▸ **What to produce**
Reproduce the lines of the records verbatim, covering only the stretch from the line containing "Accessibility (299, 2253)" through the line containing "FOIA Requests (298, 2280)", both ends included.

▸ **Information supplied**

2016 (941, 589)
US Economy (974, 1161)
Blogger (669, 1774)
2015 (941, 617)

--

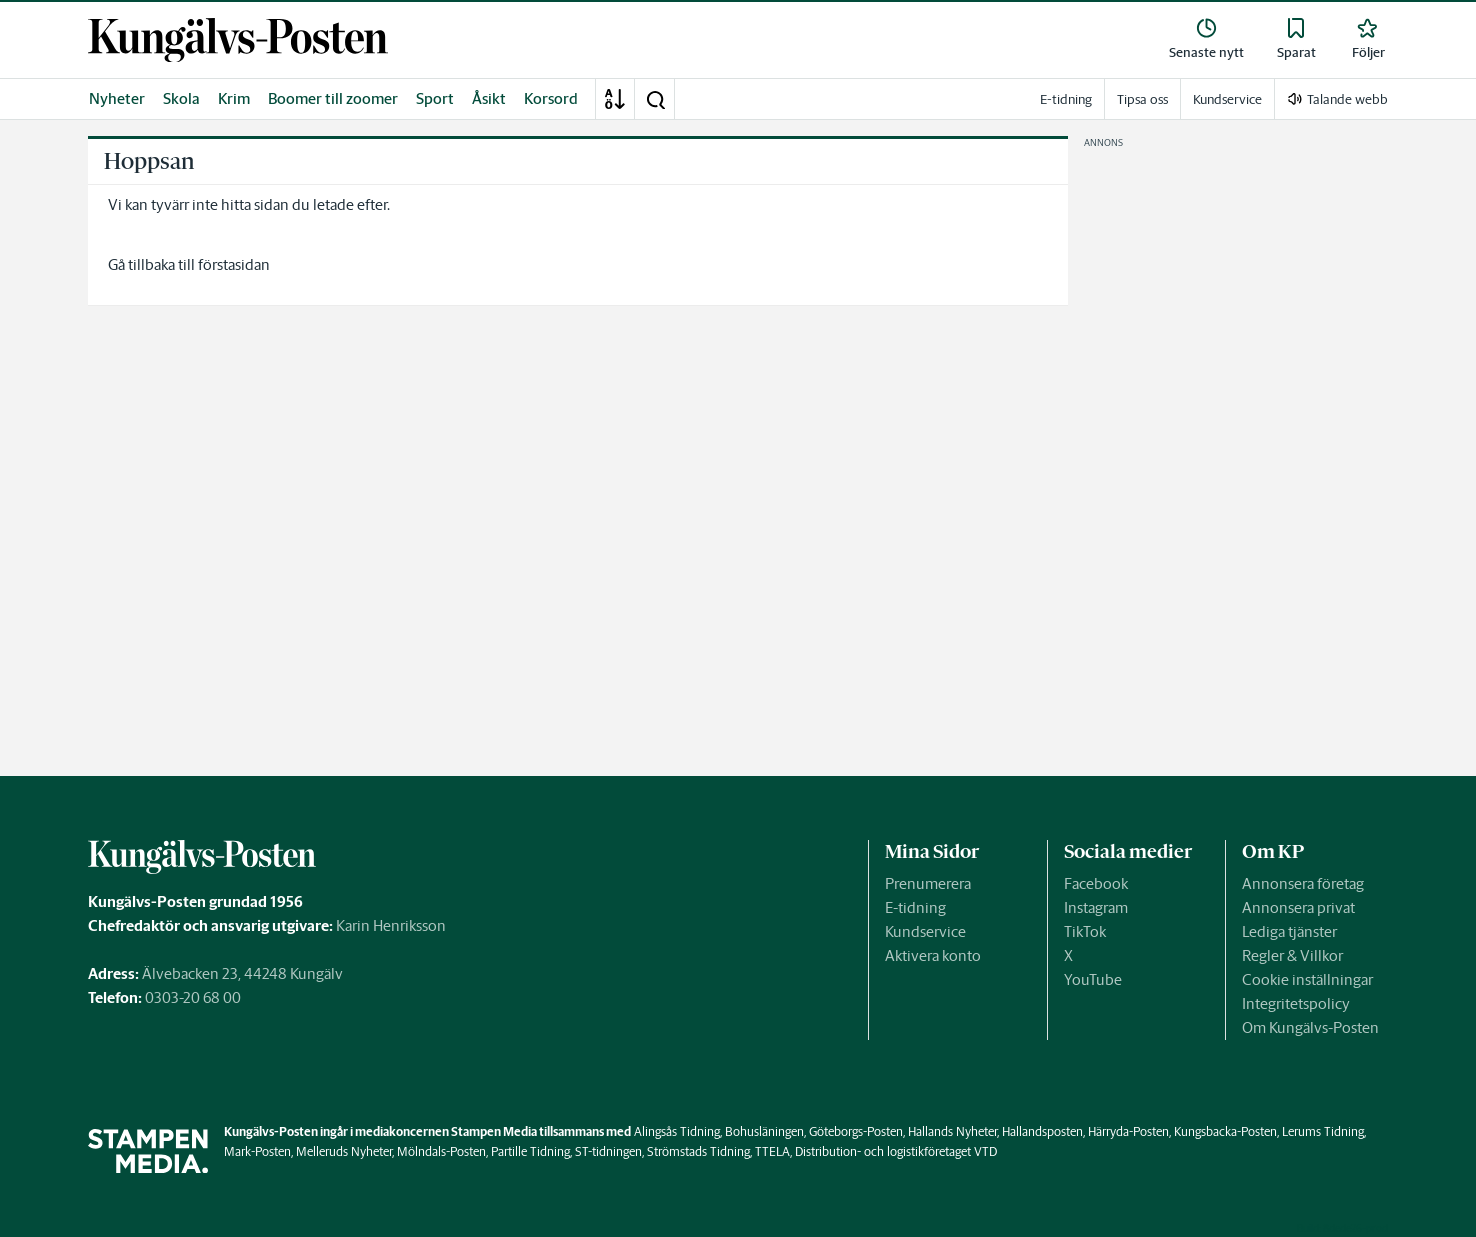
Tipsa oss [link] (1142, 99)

* * *

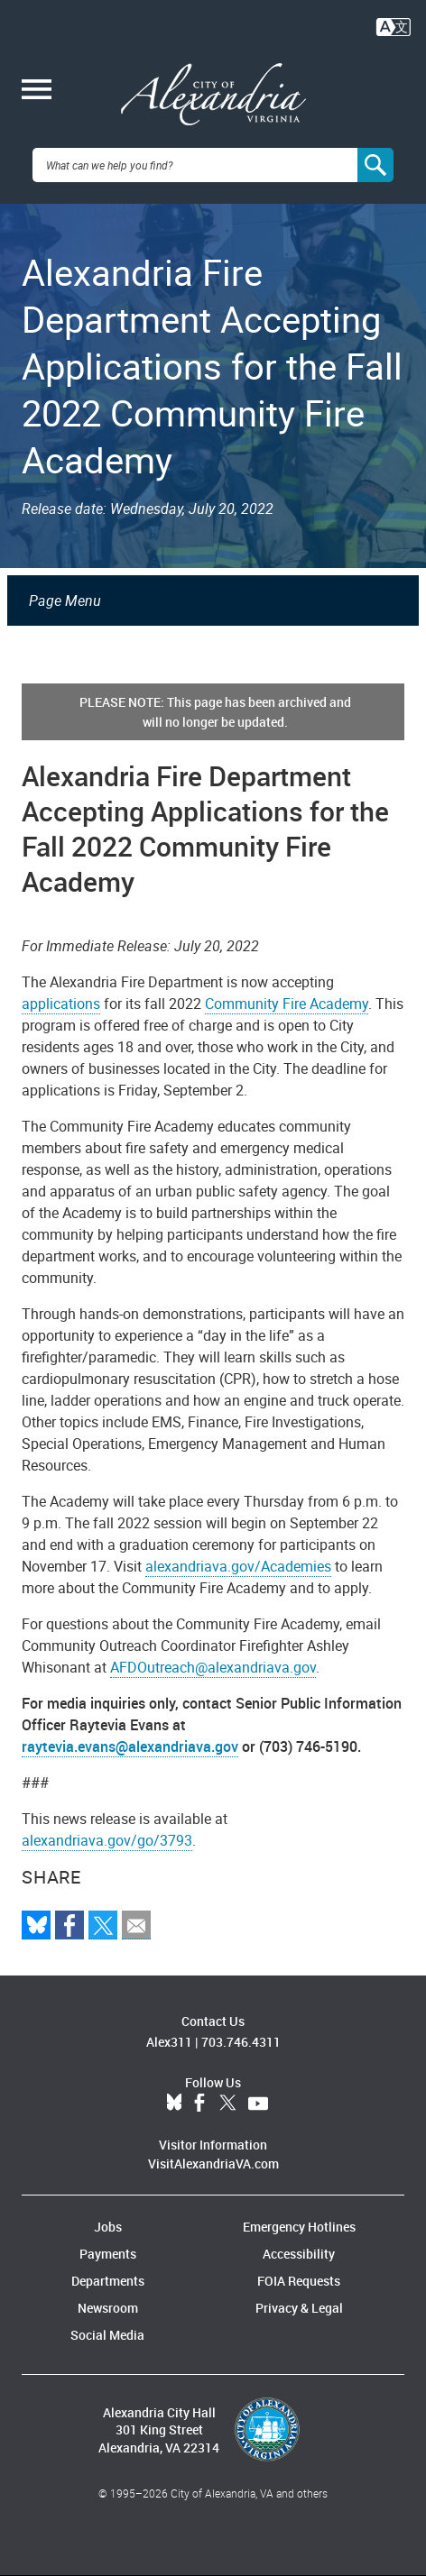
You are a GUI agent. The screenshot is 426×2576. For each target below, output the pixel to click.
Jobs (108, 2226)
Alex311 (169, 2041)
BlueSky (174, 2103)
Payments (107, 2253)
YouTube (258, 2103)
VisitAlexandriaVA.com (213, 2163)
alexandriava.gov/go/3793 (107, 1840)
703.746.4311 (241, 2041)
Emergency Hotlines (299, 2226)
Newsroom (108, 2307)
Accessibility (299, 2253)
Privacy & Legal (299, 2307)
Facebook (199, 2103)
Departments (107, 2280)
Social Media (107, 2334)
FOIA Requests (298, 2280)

▸ **Result of the task**
Accessibility (299, 2253)
Privacy & Legal (299, 2307)
Facebook (199, 2103)
Departments (107, 2280)
Social Media (107, 2334)
FOIA Requests (298, 2280)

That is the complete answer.